The retail workforce reductions, while smaller individually, reflected the permanent elimination of retail jobs rather than temporary furloughs. Displaced retail workers faced difficult choices: relocate to larger metropolitan areas, retrain for different occupations with uncertain prospects, or accept lower-wage service employment. In a small town, the last option often means permanent income reduction compared to prior retail positions.

Regional Context: O'Neill Within Nebraska

O'Neill's experience aligns with but is not identical to broader Nebraska trends. As of early 2026, Nebraska maintains an insured unemployment rate of 0.76 percent compared to the national rate of 1.25 percent, suggesting that Nebraska's labor market has remained substantially stronger than the national average. However, this aggregate figure masks significant rural-urban divergence. Omaha and Lincoln's diversified economies have generated employment growth, while rural Nebraska communities like O'Neill have experienced the hollowing-out effects of agricultural consolidation and retail contraction.

The year-over-year improvement in Nebraska's initial jobless claims—declining 31.2 percent from 1,052 to 724 claims in the relevant period—indicates tightening labor markets statewide. Yet this tightening may reflect migration of workers to growth centers rather than genuine job creation in rural areas.
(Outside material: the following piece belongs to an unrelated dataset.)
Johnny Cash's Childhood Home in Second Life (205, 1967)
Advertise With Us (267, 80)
O'Neill's residents displaced by the WARN-affected layoffs likely contributed to this pattern, either relocating or accepting underemployment.

H-1B Patterns and Foreign Labor Competition

The H-1B and LCA visa data for Nebraska reveals a striking disconnection from O'Neill's employment profile. Nebraska hosts approximately 11,897 certified H-1B/LCA petitions from 1,939 employers, concentrated heavily in technology, healthcare, and university employment. The top H-1B employers include PROKARMA, INC., INFOSYS LIMITED, and TECH MAHINDRA, all technology services firms with minimal presence in rural Nebraska communities. The average H-1B salary of $117,422 dwarfs typical O'Neill employment in retail and agriculture, suggesting that foreign labor importation is occurring in entirely different sectors and labor markets than those affected by O'Neill's WARN layoffs.

Critically, none of the four employers filing WARN notices in O'Neill appear in the H-1B database, indicating no direct substitution of foreign workers for laid-off domestic workers in this specific case. However, the broader pattern of H-1B concentration in technology and professional services underscores the two-tiered nature of Nebraska's labor market: high-skill, high-wage positions in urban centers increasingly filled by foreign visa holders, while rural communities experience job destruction in low-skill sectors with no replacement employment pathways.